We see nowadays that people get overwhelmed by the routine ups and downs of life. For example, students get depressed and sometimes commit suicide because they do not perform well in one exam. A business collapse or stock-market crash causes people to get heart attacks or commit suicide. All this is because people do not see life from a long-term perspective, and so they take the short-term upheavals too seriously. When we see life from a long-term perspective, the short-term ups and downs in life do not affect us as much, and we can be more purposefully focused and resilient in using our talents for our own good, for the service of humanity, and for the glorification of God. In this way, in addition to creating a better future for us in the next life, preparing for a next life helps us better live this one.
Why is the Vedic philosophy pessimistic about life? Why not see the bright side of life?
Pessimism in Vedic philosophy is only initial, never final. In its conclusion, Vedic philosophy is supremely optimistic.
Consider a person diagnosed with cancer that is serious but curable through rigorous chemotherapy. The patient may flinch at the prospect of the severe treatment, but when made aware of the prognosis – excruciatingly painful, gradual, inevitable death – he will become ready for the treatment. That’s why it is wisely said that getting the best outcome to a grave problem often begins by having a hard look at the worst.
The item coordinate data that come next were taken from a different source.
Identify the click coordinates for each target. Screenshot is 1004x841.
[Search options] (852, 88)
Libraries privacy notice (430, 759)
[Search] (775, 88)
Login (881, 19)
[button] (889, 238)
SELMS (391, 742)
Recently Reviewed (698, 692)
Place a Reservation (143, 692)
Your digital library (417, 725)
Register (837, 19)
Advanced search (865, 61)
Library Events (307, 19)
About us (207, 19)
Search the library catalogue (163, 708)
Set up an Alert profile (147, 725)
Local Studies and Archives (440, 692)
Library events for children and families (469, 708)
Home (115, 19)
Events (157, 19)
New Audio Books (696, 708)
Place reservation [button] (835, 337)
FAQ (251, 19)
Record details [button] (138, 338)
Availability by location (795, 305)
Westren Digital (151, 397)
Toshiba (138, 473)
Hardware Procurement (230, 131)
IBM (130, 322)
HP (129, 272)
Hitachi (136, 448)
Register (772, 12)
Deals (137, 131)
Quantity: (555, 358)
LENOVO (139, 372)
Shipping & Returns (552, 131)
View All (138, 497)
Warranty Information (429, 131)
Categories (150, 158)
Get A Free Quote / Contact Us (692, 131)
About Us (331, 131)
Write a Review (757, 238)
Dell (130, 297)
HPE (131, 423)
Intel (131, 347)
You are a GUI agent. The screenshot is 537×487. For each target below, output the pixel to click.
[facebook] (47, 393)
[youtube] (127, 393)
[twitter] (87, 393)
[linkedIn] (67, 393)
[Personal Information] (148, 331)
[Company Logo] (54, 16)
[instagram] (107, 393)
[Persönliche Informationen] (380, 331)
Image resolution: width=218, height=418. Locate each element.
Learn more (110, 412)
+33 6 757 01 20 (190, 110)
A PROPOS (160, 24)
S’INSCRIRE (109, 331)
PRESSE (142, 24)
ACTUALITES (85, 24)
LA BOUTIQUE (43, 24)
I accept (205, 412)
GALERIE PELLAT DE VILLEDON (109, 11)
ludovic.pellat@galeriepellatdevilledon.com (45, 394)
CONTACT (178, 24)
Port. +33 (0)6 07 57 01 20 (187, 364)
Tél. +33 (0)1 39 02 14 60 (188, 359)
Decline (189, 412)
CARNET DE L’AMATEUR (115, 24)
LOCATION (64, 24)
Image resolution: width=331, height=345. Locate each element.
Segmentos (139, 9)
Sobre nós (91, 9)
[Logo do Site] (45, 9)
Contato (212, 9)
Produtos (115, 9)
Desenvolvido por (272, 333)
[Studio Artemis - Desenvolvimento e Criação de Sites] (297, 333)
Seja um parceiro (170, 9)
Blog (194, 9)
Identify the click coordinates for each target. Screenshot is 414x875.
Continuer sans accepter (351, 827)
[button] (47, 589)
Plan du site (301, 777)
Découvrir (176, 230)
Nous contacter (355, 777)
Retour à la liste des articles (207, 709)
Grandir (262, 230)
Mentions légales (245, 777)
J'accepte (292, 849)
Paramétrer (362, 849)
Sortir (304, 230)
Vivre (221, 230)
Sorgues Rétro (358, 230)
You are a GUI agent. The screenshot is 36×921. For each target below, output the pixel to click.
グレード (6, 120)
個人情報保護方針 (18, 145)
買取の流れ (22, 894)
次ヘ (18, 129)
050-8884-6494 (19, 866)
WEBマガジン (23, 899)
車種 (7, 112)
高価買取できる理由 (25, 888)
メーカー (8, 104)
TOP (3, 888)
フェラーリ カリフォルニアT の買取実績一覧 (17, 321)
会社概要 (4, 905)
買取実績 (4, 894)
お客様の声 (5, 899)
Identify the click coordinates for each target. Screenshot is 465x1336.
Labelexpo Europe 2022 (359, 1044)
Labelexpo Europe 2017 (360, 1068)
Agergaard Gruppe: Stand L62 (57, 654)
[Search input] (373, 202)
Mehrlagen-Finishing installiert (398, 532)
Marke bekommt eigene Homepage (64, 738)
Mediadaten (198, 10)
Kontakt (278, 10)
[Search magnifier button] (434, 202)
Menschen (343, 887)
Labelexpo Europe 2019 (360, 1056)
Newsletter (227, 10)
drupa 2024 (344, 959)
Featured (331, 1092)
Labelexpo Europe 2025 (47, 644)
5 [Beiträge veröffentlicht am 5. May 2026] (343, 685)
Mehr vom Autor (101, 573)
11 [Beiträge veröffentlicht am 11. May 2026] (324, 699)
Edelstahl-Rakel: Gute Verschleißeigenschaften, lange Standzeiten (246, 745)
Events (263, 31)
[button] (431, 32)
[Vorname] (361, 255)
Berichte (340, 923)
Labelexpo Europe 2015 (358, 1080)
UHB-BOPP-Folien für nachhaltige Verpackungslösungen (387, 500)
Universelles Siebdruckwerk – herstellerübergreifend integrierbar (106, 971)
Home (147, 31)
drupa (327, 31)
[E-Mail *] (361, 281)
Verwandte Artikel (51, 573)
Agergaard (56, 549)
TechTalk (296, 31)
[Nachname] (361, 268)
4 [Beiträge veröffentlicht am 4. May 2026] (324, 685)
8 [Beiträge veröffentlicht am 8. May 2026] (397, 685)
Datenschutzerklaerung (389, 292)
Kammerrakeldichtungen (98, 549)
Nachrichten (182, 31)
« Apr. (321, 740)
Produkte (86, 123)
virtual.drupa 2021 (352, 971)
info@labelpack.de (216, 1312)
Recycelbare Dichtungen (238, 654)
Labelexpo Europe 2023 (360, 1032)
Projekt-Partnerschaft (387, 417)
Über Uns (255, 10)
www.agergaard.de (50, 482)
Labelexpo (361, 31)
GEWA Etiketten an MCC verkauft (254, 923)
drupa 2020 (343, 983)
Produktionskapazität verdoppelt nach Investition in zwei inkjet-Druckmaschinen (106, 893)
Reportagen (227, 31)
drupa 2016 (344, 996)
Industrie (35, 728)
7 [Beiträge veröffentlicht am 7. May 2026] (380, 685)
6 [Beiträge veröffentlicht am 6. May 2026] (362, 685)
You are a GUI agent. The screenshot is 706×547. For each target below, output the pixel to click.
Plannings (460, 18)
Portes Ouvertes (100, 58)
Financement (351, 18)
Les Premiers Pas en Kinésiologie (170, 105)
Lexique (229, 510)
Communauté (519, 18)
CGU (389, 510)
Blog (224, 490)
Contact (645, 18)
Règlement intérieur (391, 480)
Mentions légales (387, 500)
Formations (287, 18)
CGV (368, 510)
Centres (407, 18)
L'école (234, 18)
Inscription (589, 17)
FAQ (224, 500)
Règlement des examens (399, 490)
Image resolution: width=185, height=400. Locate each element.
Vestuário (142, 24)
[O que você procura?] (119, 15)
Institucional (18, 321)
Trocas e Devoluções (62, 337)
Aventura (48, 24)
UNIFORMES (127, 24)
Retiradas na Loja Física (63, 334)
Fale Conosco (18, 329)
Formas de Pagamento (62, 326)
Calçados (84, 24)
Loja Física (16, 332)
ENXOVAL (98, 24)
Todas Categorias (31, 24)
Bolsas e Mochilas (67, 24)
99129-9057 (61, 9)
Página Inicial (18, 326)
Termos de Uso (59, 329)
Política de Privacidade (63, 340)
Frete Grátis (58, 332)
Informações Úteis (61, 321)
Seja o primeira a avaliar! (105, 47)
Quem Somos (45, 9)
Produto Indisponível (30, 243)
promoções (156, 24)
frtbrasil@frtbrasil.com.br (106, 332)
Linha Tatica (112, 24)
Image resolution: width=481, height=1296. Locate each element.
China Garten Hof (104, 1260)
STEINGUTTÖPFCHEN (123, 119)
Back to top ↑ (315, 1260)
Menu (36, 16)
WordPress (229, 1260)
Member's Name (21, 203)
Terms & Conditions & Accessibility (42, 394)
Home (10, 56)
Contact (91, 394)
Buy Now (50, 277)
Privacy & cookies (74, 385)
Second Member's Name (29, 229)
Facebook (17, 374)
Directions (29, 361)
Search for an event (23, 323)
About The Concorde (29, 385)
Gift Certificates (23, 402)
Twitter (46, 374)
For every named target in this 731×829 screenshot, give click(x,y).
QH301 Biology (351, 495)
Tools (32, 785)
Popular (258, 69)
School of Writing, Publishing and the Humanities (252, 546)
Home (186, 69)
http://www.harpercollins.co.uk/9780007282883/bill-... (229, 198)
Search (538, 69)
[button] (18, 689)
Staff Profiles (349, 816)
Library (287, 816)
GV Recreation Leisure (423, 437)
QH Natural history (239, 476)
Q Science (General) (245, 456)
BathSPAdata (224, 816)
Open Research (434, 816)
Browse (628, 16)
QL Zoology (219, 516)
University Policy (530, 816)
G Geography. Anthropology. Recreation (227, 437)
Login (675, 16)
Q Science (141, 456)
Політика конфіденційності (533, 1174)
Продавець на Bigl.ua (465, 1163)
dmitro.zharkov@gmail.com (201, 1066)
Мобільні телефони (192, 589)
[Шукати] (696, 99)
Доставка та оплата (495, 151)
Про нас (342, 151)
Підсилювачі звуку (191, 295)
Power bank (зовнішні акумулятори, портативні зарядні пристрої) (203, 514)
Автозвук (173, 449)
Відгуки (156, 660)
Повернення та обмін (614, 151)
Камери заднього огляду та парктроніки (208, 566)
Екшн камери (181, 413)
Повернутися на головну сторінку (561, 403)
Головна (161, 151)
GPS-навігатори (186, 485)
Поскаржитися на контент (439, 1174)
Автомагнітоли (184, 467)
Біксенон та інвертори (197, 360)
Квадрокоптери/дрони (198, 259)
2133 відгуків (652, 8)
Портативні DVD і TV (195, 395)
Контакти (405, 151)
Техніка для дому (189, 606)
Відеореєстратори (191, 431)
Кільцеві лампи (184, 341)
The Vedic texts apply this same principle to our current material existence. They explain that presently all of us are diseased; we are eternal souls afflicted with amnesia. Having forgotten our spiritual identities, we are misidentifying with temporary material bodies. Due to this misidentification, we have to unnecessarily suffer the miseries of old age, disease, death, and rebirth – again and again. The so-called bright side of life – the worldly pleasures – blind us to these harsh facts of life and fill us with the futile hope that some temporary adjustments within our material existence will free us from suffering. Thus the so-called bright side of life perpetuates our dark, diseased existence.
Unfortunately, in our daily lives we get so caught up with pursuing the so-called bright side of life that we forget or neglect these miseries and so lose the opportunity to cure ourselves of them. Curing ourselves requires a spiritual therapy wherein we expose ourselves to spiritual, God-centered stimuli like His holy names, His sacred scriptures, His beautiful deity, His sanctified food remnants (prasada), and His saintly representatives. Although this spiritual therapy is nowhere as rigorous as chemotherapy – it is, in fact, remarkably peaceful and joyful – still most of us are highly reluctant to start it. Therefore the Vedic texts offer us an unsentimental, uncompromising look at the facts of life: miseries throughout our life’s journey that only worsen as we near the end. When we are forced to face this prognosis of our current life, our reluctance to accept spiritual therapy evaporates and the doorway to eternal life opens.
This profoundly wise Vedic strategy is evident in the Bhagavad-gita, which initially declares this world an irredeemably miserable place (8.15) and eventually shows us the way by which each of us can relish thrilling ecstasy at every moment (18.76–77). Thus the initial pessimism of Vedic philosophy is the essential beginning that leads to its ultimate optimism.